-------- Provided records --------
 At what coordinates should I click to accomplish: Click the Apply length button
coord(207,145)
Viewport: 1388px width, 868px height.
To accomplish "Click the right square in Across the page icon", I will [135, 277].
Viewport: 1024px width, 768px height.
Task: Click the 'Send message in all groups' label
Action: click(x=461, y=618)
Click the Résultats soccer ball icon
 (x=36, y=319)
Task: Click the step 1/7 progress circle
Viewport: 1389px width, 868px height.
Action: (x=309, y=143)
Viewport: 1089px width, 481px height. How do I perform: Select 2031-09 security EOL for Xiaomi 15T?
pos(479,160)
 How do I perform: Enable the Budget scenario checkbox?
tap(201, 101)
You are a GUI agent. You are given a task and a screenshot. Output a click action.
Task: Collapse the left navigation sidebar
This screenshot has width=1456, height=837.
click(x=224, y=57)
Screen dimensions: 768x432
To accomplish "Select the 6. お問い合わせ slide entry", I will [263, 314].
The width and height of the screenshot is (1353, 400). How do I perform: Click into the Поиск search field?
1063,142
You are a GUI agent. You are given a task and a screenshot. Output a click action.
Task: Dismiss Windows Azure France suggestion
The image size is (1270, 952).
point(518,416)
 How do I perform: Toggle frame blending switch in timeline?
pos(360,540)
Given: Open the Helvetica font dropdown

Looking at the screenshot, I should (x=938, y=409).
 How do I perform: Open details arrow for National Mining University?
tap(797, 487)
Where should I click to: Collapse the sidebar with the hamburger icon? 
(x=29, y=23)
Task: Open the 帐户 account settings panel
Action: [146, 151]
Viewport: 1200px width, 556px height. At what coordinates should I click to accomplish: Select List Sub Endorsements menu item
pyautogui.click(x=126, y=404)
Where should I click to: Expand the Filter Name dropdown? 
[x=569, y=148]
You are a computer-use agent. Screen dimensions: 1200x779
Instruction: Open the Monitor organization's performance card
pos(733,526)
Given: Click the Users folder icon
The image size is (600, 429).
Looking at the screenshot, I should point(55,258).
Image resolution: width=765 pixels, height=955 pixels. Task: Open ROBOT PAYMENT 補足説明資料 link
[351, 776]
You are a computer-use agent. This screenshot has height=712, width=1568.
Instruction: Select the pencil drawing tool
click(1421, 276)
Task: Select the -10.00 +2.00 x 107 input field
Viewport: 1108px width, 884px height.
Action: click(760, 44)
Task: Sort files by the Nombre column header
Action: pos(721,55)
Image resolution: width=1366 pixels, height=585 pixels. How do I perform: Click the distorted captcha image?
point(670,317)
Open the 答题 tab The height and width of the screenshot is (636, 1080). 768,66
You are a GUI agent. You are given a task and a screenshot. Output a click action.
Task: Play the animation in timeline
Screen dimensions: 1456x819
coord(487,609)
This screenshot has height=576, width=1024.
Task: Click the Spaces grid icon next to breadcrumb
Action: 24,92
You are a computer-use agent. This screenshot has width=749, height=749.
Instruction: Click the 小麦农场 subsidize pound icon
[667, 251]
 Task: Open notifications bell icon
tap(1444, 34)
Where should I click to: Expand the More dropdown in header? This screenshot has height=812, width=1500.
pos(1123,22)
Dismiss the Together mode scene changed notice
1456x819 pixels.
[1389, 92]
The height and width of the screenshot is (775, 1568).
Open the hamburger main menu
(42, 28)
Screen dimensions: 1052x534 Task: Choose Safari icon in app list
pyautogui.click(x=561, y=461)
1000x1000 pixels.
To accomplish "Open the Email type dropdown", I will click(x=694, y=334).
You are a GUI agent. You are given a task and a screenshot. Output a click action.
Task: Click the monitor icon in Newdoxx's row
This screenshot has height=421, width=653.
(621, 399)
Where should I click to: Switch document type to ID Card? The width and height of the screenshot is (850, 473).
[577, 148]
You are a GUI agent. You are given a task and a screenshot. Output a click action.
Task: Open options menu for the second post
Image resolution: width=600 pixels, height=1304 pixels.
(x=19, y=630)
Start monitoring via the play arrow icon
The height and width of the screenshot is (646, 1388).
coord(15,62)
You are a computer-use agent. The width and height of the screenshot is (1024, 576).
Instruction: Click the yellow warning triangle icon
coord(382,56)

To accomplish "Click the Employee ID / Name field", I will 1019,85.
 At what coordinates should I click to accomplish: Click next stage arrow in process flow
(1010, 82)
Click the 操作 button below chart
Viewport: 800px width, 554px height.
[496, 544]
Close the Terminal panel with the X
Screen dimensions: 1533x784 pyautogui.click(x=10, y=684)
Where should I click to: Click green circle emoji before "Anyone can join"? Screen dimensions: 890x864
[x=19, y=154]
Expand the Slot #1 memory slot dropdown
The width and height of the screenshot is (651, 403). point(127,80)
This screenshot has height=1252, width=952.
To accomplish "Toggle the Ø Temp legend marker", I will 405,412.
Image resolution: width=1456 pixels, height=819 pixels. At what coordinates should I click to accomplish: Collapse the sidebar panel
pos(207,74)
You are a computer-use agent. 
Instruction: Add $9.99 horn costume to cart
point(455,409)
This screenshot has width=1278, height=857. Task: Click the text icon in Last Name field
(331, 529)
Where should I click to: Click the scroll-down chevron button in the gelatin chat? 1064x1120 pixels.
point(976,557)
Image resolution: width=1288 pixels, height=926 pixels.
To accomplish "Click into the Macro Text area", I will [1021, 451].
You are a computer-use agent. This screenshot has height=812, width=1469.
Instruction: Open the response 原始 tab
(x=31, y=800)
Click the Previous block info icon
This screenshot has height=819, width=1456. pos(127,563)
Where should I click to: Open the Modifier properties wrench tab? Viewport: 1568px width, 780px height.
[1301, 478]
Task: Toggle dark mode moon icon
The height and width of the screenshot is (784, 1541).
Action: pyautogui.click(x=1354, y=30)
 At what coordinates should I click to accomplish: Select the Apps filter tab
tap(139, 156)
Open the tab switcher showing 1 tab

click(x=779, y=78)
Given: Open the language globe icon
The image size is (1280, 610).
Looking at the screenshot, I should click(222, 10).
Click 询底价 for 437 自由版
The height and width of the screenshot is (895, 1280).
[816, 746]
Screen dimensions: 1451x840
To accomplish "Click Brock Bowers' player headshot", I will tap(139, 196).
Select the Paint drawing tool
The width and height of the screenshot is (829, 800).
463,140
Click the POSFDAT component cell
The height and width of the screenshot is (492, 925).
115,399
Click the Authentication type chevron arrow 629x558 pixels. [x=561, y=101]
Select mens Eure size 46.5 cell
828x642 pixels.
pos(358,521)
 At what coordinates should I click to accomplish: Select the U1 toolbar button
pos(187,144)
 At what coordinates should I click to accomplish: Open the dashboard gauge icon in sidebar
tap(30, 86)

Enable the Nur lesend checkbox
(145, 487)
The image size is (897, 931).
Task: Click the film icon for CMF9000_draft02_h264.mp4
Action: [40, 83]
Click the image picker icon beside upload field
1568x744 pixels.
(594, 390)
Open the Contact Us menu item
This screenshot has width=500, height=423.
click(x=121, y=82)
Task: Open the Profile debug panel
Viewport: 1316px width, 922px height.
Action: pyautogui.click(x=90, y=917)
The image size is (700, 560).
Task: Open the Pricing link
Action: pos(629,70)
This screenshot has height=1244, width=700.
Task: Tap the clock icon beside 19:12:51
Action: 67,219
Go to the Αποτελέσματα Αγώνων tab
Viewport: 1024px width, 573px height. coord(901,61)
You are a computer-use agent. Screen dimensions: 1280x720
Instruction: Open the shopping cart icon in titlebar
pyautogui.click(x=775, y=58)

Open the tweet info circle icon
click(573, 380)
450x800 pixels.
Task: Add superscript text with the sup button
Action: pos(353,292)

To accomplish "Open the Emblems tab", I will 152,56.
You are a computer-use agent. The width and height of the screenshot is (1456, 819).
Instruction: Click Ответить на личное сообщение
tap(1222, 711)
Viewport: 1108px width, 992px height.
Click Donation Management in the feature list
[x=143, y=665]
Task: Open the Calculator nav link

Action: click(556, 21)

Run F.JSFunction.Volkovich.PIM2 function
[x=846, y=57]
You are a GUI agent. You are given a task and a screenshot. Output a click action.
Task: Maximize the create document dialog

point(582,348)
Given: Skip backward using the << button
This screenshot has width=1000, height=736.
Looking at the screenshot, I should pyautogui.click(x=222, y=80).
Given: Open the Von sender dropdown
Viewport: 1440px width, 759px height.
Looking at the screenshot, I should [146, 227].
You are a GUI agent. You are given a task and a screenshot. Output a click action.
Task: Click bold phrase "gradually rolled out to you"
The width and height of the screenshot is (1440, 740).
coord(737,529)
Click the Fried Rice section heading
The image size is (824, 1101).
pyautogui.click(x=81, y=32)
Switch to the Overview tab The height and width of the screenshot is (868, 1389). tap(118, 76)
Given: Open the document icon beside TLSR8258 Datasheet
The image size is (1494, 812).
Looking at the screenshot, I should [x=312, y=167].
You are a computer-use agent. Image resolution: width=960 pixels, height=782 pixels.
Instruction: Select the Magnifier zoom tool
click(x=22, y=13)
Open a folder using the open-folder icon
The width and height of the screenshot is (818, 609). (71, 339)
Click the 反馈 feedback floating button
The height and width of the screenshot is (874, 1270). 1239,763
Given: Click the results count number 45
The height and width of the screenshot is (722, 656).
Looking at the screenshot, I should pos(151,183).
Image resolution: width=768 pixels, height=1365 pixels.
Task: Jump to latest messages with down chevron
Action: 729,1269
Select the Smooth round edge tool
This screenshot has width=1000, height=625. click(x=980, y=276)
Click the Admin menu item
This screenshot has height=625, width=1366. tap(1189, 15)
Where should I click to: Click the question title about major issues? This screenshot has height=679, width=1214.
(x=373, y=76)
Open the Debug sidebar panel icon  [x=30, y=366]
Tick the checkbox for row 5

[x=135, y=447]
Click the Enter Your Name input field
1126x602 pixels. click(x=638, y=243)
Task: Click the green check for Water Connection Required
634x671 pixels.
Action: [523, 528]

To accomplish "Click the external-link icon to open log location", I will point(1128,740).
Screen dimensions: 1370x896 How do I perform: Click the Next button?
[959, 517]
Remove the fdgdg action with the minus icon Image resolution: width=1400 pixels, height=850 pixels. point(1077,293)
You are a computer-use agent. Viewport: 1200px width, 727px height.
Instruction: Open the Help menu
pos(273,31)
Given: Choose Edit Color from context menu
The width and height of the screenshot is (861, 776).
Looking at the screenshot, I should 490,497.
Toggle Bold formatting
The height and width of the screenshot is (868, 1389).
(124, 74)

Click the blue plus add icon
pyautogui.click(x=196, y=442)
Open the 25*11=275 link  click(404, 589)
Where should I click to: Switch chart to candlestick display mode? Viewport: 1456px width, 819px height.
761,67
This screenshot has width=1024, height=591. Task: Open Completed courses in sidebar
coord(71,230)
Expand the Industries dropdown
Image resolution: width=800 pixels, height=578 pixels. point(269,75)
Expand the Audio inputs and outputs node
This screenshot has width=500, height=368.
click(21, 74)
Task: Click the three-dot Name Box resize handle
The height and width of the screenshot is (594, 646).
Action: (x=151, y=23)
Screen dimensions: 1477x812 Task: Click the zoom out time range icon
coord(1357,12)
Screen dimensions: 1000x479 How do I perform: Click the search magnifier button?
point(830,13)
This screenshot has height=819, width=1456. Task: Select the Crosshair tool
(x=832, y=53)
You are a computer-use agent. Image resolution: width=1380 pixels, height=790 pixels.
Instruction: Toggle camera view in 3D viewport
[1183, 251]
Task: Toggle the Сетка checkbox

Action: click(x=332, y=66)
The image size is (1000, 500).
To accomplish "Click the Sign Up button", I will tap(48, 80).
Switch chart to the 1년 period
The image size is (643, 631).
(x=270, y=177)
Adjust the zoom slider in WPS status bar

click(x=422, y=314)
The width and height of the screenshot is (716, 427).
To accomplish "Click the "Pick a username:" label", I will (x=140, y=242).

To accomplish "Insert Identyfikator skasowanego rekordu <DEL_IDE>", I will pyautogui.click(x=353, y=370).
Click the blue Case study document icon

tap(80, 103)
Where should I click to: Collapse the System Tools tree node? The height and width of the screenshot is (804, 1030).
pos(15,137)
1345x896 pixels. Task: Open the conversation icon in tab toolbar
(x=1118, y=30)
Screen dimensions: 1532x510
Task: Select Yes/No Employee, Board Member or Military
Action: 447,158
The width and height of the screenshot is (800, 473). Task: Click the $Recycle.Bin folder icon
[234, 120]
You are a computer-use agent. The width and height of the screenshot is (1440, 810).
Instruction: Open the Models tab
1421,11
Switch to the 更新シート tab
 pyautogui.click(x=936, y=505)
--------
◆ **What you will do**:
Rewrite the part of the listing that runs from its start through the line containing "pos(479,160)", replacing "progress circle" with "progress indicator" and leaving everything else unchanged.

◆ **Result of this exercise**:
 At what coordinates should I click to accomplish: Click the Apply length button
coord(207,145)
Viewport: 1388px width, 868px height.
To accomplish "Click the right square in Across the page icon", I will [135, 277].
Viewport: 1024px width, 768px height.
Task: Click the 'Send message in all groups' label
Action: click(x=461, y=618)
Click the Résultats soccer ball icon
 (x=36, y=319)
Task: Click the step 1/7 progress indicator
Viewport: 1389px width, 868px height.
Action: (x=309, y=143)
Viewport: 1089px width, 481px height. How do I perform: Select 2031-09 security EOL for Xiaomi 15T?
pos(479,160)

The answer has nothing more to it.